WHAT IS REQUIRED:
The answer should consist of every record, reproduced exactly.

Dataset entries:
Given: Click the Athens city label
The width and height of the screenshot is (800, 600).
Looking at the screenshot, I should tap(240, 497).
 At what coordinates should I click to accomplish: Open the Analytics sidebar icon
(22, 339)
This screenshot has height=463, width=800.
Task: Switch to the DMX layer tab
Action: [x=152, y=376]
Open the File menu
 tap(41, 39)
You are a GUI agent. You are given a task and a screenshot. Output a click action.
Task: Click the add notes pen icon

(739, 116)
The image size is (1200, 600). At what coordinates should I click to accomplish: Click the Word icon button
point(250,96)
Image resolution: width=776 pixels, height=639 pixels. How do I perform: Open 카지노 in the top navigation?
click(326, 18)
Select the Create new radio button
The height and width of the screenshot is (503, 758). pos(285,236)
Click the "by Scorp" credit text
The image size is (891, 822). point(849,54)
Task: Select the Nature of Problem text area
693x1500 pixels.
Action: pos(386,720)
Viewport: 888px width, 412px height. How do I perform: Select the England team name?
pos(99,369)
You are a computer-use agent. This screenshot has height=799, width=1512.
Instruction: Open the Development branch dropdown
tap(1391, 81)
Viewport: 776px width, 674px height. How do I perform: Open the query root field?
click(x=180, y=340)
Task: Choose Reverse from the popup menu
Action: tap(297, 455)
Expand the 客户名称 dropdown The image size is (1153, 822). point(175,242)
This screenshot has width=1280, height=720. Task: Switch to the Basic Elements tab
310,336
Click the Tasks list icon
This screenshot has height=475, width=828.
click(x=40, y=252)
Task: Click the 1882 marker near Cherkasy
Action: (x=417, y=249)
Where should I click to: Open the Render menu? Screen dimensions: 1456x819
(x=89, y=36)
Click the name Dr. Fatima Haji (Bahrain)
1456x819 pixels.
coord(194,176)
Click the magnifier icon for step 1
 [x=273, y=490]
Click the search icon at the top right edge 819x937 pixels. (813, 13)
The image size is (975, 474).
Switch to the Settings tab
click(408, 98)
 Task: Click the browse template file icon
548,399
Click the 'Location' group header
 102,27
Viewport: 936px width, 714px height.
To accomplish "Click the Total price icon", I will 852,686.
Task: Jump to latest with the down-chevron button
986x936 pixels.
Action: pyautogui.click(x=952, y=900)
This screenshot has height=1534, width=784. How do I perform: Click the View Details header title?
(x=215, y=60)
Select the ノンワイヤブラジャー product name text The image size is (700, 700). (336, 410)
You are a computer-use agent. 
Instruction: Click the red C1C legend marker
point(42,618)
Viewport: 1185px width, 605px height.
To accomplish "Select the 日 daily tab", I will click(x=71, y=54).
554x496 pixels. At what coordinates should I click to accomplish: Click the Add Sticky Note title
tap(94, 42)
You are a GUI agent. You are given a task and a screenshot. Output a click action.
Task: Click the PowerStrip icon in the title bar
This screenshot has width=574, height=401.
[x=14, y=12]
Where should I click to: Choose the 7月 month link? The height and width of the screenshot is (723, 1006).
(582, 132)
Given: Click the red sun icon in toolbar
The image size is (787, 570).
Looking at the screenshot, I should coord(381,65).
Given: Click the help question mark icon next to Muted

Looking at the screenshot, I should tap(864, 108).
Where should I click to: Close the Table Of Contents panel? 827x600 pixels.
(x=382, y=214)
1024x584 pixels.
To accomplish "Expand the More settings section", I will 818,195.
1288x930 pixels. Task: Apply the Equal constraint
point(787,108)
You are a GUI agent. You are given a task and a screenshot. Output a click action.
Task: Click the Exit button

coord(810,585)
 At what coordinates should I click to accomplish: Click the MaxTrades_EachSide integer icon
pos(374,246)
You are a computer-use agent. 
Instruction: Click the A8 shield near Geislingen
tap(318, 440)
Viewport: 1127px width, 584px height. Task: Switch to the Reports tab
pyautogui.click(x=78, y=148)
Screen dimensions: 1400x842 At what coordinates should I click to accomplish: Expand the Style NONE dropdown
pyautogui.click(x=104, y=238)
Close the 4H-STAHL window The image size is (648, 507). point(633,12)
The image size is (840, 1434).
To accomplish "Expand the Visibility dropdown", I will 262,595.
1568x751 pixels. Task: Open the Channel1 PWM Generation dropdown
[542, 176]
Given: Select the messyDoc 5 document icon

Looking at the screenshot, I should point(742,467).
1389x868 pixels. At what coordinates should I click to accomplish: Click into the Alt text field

WRITTEN SOLUTION:
Given: Click the Athens city label
The width and height of the screenshot is (800, 600).
Looking at the screenshot, I should tap(240, 497).
 At what coordinates should I click to accomplish: Open the Analytics sidebar icon
(22, 339)
This screenshot has height=463, width=800.
Task: Switch to the DMX layer tab
Action: [x=152, y=376]
Open the File menu
 tap(41, 39)
You are a GUI agent. You are given a task and a screenshot. Output a click action.
Task: Click the add notes pen icon

(739, 116)
The image size is (1200, 600). At what coordinates should I click to accomplish: Click the Word icon button
point(250,96)
Image resolution: width=776 pixels, height=639 pixels. How do I perform: Open 카지노 in the top navigation?
click(326, 18)
Select the Create new radio button
The height and width of the screenshot is (503, 758). pos(285,236)
Click the "by Scorp" credit text
The image size is (891, 822). point(849,54)
Task: Select the Nature of Problem text area
693x1500 pixels.
Action: pos(386,720)
Viewport: 888px width, 412px height. How do I perform: Select the England team name?
pos(99,369)
You are a computer-use agent. This screenshot has height=799, width=1512.
Instruction: Open the Development branch dropdown
tap(1391, 81)
Viewport: 776px width, 674px height. How do I perform: Open the query root field?
click(x=180, y=340)
Task: Choose Reverse from the popup menu
Action: tap(297, 455)
Expand the 客户名称 dropdown The image size is (1153, 822). point(175,242)
This screenshot has width=1280, height=720. Task: Switch to the Basic Elements tab
310,336
Click the Tasks list icon
This screenshot has height=475, width=828.
click(x=40, y=252)
Task: Click the 1882 marker near Cherkasy
Action: (x=417, y=249)
Where should I click to: Open the Render menu? Screen dimensions: 1456x819
(x=89, y=36)
Click the name Dr. Fatima Haji (Bahrain)
1456x819 pixels.
coord(194,176)
Click the magnifier icon for step 1
 [x=273, y=490]
Click the search icon at the top right edge 819x937 pixels. (813, 13)
The image size is (975, 474).
Switch to the Settings tab
click(408, 98)
 Task: Click the browse template file icon
548,399
Click the 'Location' group header
 102,27
Viewport: 936px width, 714px height.
To accomplish "Click the Total price icon", I will 852,686.
Task: Jump to latest with the down-chevron button
986x936 pixels.
Action: pyautogui.click(x=952, y=900)
This screenshot has height=1534, width=784. How do I perform: Click the View Details header title?
(x=215, y=60)
Select the ノンワイヤブラジャー product name text The image size is (700, 700). (336, 410)
You are a computer-use agent. 
Instruction: Click the red C1C legend marker
point(42,618)
Viewport: 1185px width, 605px height.
To accomplish "Select the 日 daily tab", I will click(x=71, y=54).
554x496 pixels. At what coordinates should I click to accomplish: Click the Add Sticky Note title
tap(94, 42)
You are a GUI agent. You are given a task and a screenshot. Output a click action.
Task: Click the PowerStrip icon in the title bar
This screenshot has width=574, height=401.
[x=14, y=12]
Where should I click to: Choose the 7月 month link? The height and width of the screenshot is (723, 1006).
(582, 132)
Given: Click the red sun icon in toolbar
The image size is (787, 570).
Looking at the screenshot, I should coord(381,65).
Given: Click the help question mark icon next to Muted

Looking at the screenshot, I should tap(864, 108).
Where should I click to: Close the Table Of Contents panel? 827x600 pixels.
(x=382, y=214)
1024x584 pixels.
To accomplish "Expand the More settings section", I will 818,195.
1288x930 pixels. Task: Apply the Equal constraint
point(787,108)
You are a GUI agent. You are given a task and a screenshot. Output a click action.
Task: Click the Exit button

coord(810,585)
 At what coordinates should I click to accomplish: Click the MaxTrades_EachSide integer icon
pos(374,246)
You are a computer-use agent. 
Instruction: Click the A8 shield near Geislingen
tap(318, 440)
Viewport: 1127px width, 584px height. Task: Switch to the Reports tab
pyautogui.click(x=78, y=148)
Screen dimensions: 1400x842 At what coordinates should I click to accomplish: Expand the Style NONE dropdown
pyautogui.click(x=104, y=238)
Close the 4H-STAHL window The image size is (648, 507). point(633,12)
The image size is (840, 1434).
To accomplish "Expand the Visibility dropdown", I will 262,595.
1568x751 pixels. Task: Open the Channel1 PWM Generation dropdown
[542, 176]
Given: Select the messyDoc 5 document icon

Looking at the screenshot, I should point(742,467).
1389x868 pixels. At what coordinates should I click to accomplish: Click into the Alt text field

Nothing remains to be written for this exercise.